In this work, we identify the underlying reasons for this heightened Aspartimide formation and present a strategy to overcome it. We demonstrate that converting thioamides into thioimidates provides an effective and versatile protecting approach during all stages of SPPS. The structural features of thioimidates completely suppress Aspartimide formation, eliminating this major synthetic obstacle. Importantly, this protection strategy is not merely temporary, thioimidates can be selectively transformed after peptide assembly into either amides or amidines. This post-synthetic flexibility allows the generation of both native (unmodified) peptide backbones and backbone-modified analogues from a single precursor synthesized on resin.

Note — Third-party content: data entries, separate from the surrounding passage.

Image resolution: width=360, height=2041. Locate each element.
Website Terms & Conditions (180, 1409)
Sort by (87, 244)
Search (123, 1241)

A key outcome of this study is the successful and modular installation of amidines at aspartic acid residues, representing a rare application of this underutilized isostere in peptide chemistry. This capability opens new opportunities for tuning hydrogen-bonding networks, modulating conformational stability, and exploring structure function relationships in peptides. Overall, the thioimidate approach addresses a long-standing barrier in thioamide chemistry, enabling efficient synthesis and structural diversification of peptides for biochemical and medicinal studies.